Preparing for Disasters

by Kimberly Button

The need for disaster preparedness is always clear after witnessing the catastrophic and life-changing effects of severe weather, such as Hurricane Sandy. Preparing for the worst isn’t necessarily something that we want to think of, yet a good plan can mean the difference between life and death. A few moments are all it takes to put together a survival kit for weather-related disasters for your entire family, including your Lab.

 

Your Specific Needs

The severe weather that you need to prepare for is usually dependent on where you live. Floridians are used to bracing for hurricanes and the excessive heat and humidity that follows, while northerners experience ice storms and blizzards. Though tornadoes, flooding, tropical storms, and heavy snow used to be relegated to certain geographical boundaries, recent events have shown that severe weather can happen to anyone, anywhere. It’s important, if possible, to be prepared for all worst case scenarios.

If tornadoes are more of a threat to you and your Lab, be sure to know which room in the house is the best to take shelter and store your emergency supplies there. If flooding is common, find the highest point in your house where you can take shelter. Identifying these safe places before severe weather strikes can ease your mind somewhat in preparing for a disaster.

Pack a Kit

Creating a survival kit is mandatory for any disaster preparedness. This kit of supplies can be stored in a plastic storage container, tote bag, waterproof trash bag, or anything that is sturdy, easily portable, and resistant to moisture. Keep it in a place where you will remember it and can quickly access it, such as a spare closet or in the basement. Don’t assume that you will have time to go out to the store to buy supplies before a severe weather event. Often there is no warning.

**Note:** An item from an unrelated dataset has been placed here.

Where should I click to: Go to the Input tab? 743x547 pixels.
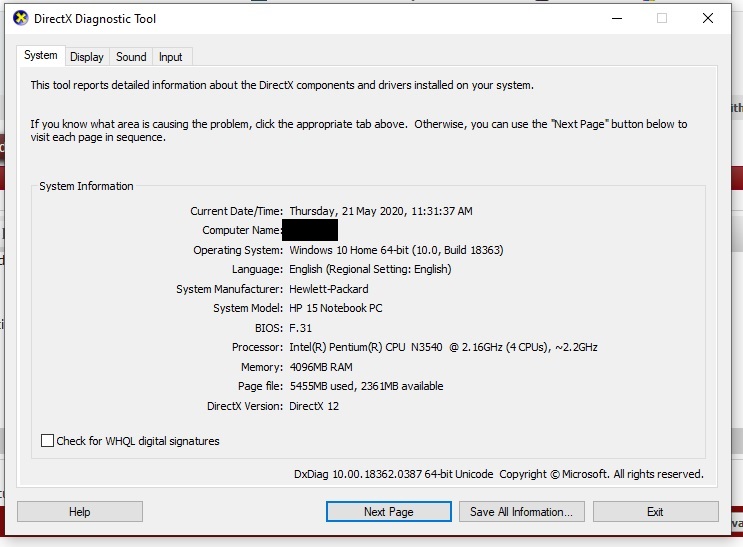point(171,57)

Conventional wisdom says to have enough supplies to last at least three days until relief efforts can reach you. After major catastrophes over the past few years, though, it’s clear that three days of supplies might not be enough. Those affected by severe weather often state that relief agencies just don’t arrive quickly, sometimes up to one to two weeks after the event.

When preparing an emergency kit, include enough supplies to last at least a week, even longer if you have the room necessary to store the items. You’ll need different items than your pets, but what should you pack specifically for your Lab in an emergency kit? Be sure to include:

  • water
  • food (rotate the food often so that it doesn’t go past the expiration date)
  • a can opener (if using canned foods)
  • food and water bowls
  • medications (be sure to rotate medications before the expiration date)
  • medical and vaccination records kept in a waterproof container
  • pet first aid supplies
  • a current photo of your pet, preferably one showing you, too, in order to verify ownership if needed
  • leash or harness
  • toys
  • blankets, for bedding and warmth in cold weather
  • name and number of your veterinarian
Importance of Identification

Make sure that your Lab wears a collar with identification and more than one contact phone number displayed. Having your pet microchipped is also a good idea for disaster preparedness. You may be away from home when severe weather hits, and if your Lab gets loose, rescuers must be able to reunite you with your Lab.

Finding Shelter

You may be able to stay in your home during severe weather. Or conditions may mandate that you evacuate. Every situation will be different, but you must be prepared for all possibilities.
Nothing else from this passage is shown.